甲状腺機能低下症:代謝低下 → 寒がり、皮膚乾燥、体重増加、徐脈、便秘、倦怠感、無気力。
一目で比較!
| アセスメント項目 | 甲状腺機能亢進症 (Hyperthyroidism) | 甲状腺機能低下症 (Hypothyroidism) |
|---|
| 体温調節 | 耐熱障害、発汗増加 | 耐寒障害、発汗減少 |
| 皮膚・外見 | 湿潤、温かい、眼球突出(バセドウ病) | 乾燥、冷たい、浮腫(粘液水腫) |
| 体重 | 減少(食欲はあるが消費が上回る) | 増加 |
| 循環器 | 頻脈、動悸、高血圧傾向 | 徐脈、低血圧傾向 |
| 消化器 | 食欲亢進、下痢傾向 | 食欲不振、便秘 |
| 精神神経 | 神経質、イライラ、不眠、振戦 | 無気力、抑うつ、嗜眠、記憶力低下 |
解剖生理と薬理のポイント
甲状腺ホルモン(T3, T4)は、
視床下部-下垂体-甲状腺軸 (HPT axis)によって調節されています。
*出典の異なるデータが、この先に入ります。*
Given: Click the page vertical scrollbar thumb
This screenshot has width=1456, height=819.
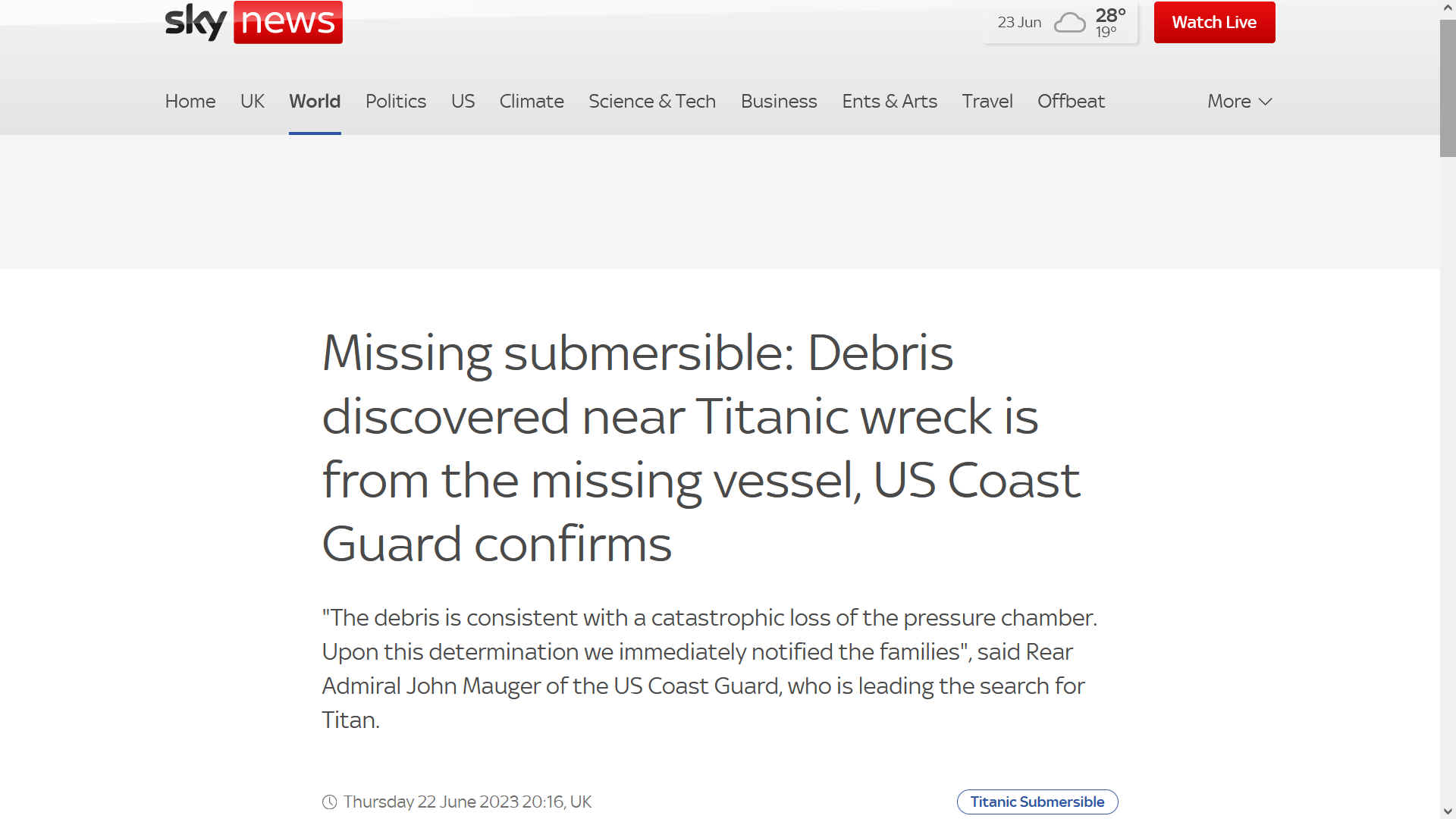Looking at the screenshot, I should (x=1448, y=87).
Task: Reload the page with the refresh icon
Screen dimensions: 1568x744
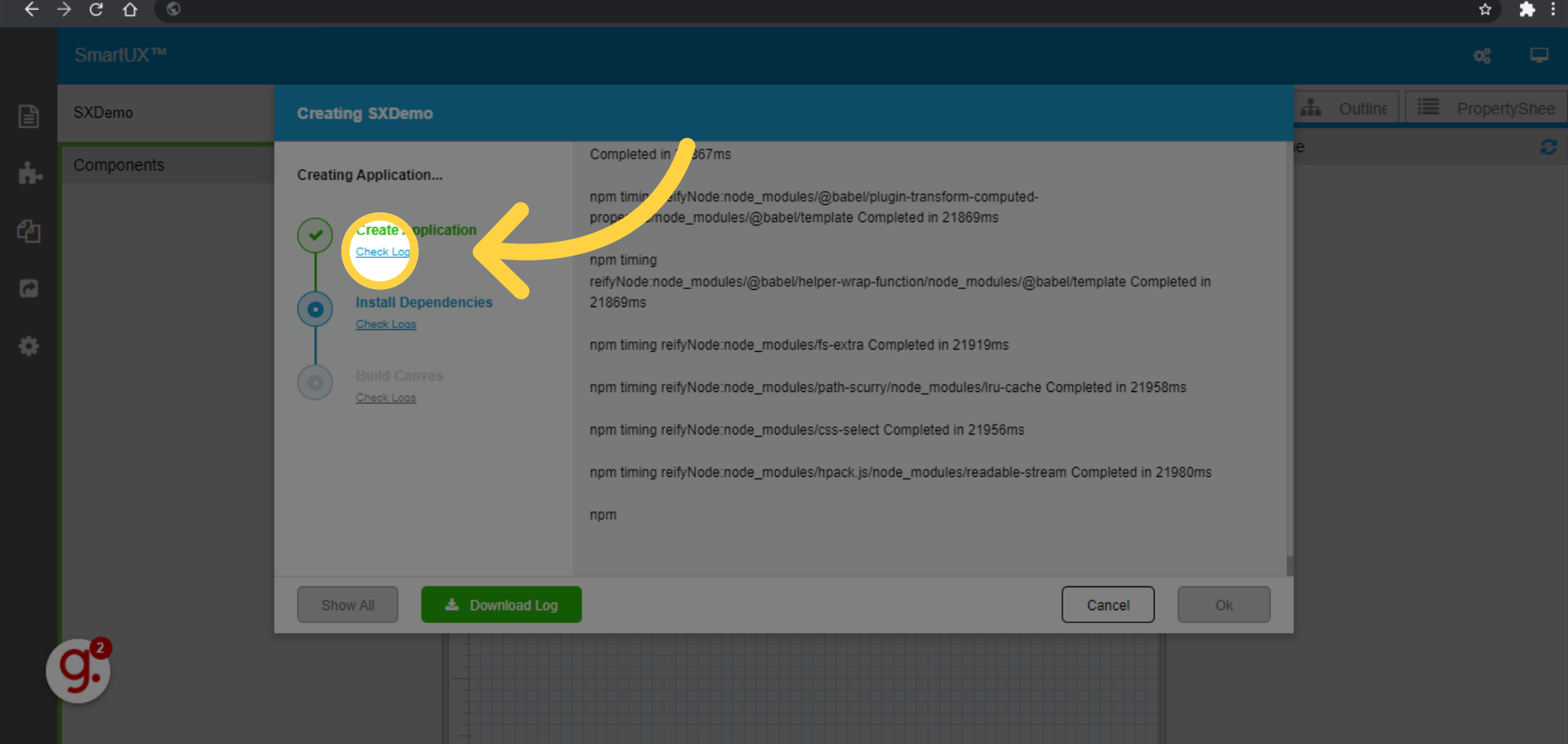Action: 96,10
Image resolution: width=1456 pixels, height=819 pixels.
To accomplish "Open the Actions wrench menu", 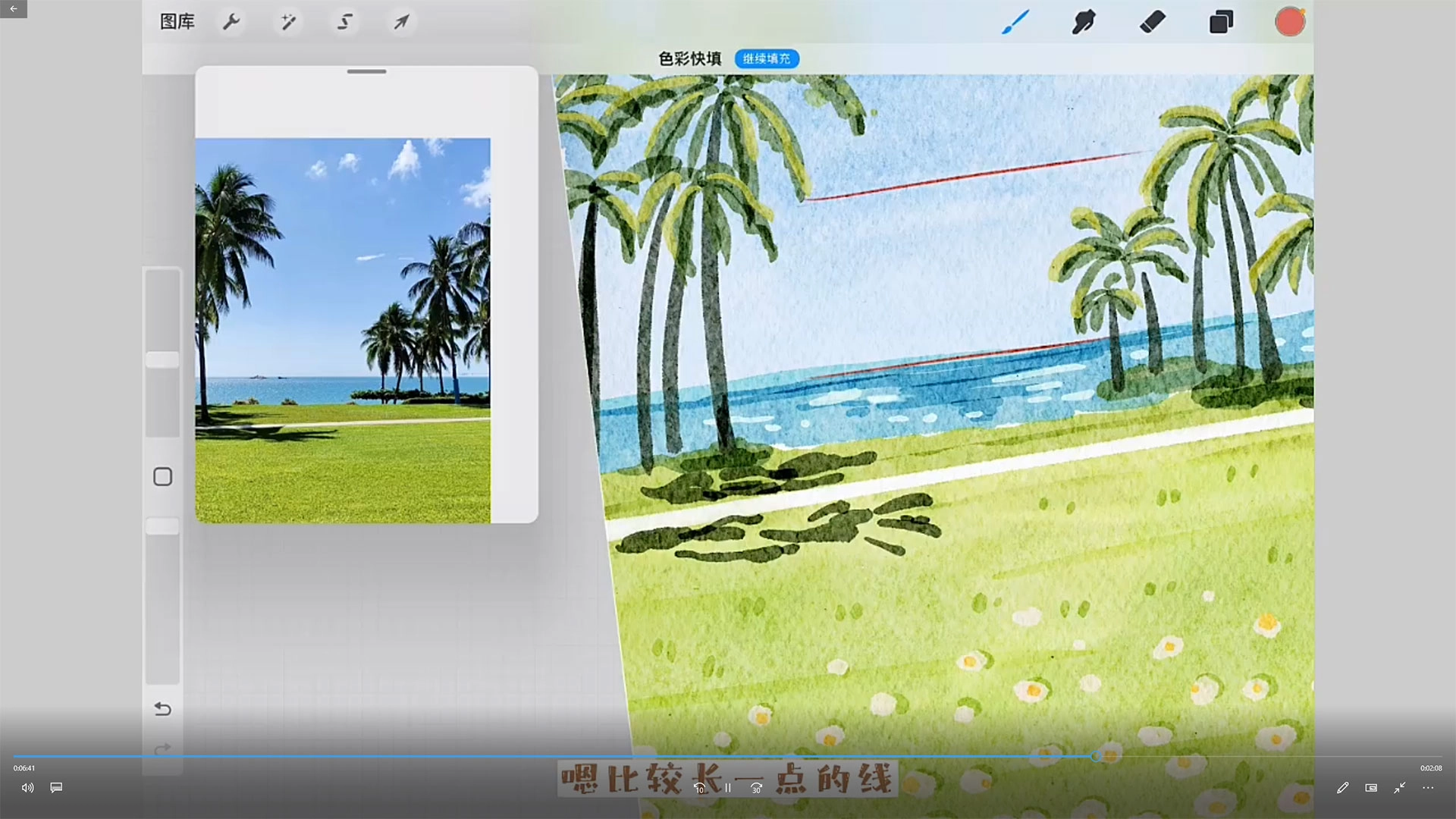I will 231,21.
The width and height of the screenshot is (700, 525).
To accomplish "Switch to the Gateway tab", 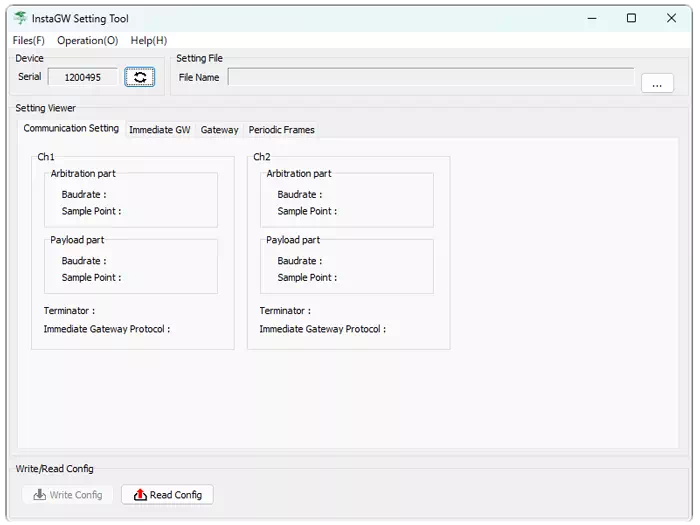I will coord(219,130).
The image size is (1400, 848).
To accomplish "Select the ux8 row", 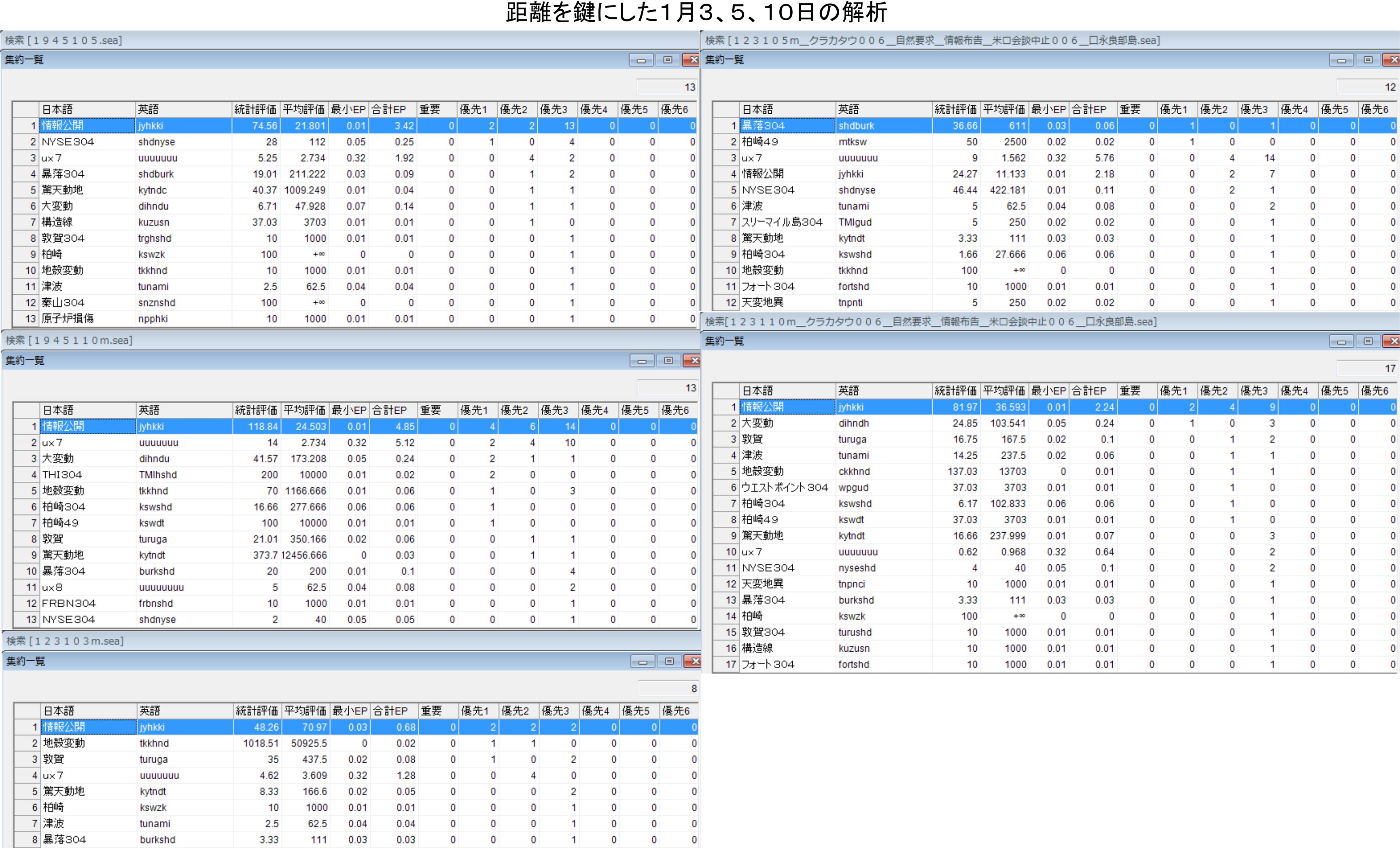I will point(52,588).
視床下部のTRHが下垂体のTSH分泌を促し、TSHが甲状腺を刺激してT3, T4を分泌します。バセドウ病では、TSH受容体に対する自己抗体(TSHレセプター抗体)が甲状腺を過剰に刺激することで発症します。治療薬である
抗甲状腺薬 (例:メチマゾール、プロピルチオウラシル)は、甲状腺ホルモンの合成を阻害します。重要な副作用として
無顆粒球症 (Agranulocytosis)があり、発熱や咽頭痛が出現した場合は直ちに受診するよう患者教育が必要です。
暗記のコツとゴロ合わせ
亢進症は「ハイ(HIGH)な状態」と覚えましょう。
Heat intolerance(暑がり)
Irritability(イライラ)
Goiter(甲状腺腫)
Hyperactivity(活動亢進)
逆に、低下症は「LOWな状態」として対比させて覚えます。
国試頻出ポイント
甲状腺疾患は、対照的な症状の鑑別(本問のように)、代表的な合併症(甲状腺クリーゼ、粘液水腫昏睡)、治療薬の作用・副作用、看護ケア(安静、食事、眼球保護など)など、多角的に出題されます。まずは「亢進症=代謝がHIGH」「低下症=代謝がLOW」という基本図式を頭に叩き込み、各症状をこの図式に当てはめて考えると正答率が上がります。
国試出題パターンの変化に注意!
単純に症状を選ばせる問題から、「甲状腺クリーゼの危険因子として適切なのは?」「抗甲状腺薬内服中の患者に指導すべき症状は?」「眼球突出のある患者への看護で優先度が高いのは?」など、
合併症の予防や治療に直結する看護実践を問う問題へと発展しています。病態を理解した上で、その患者にとって何が最も危険で、看護師として何をすべきかを考える習慣をつけましょう。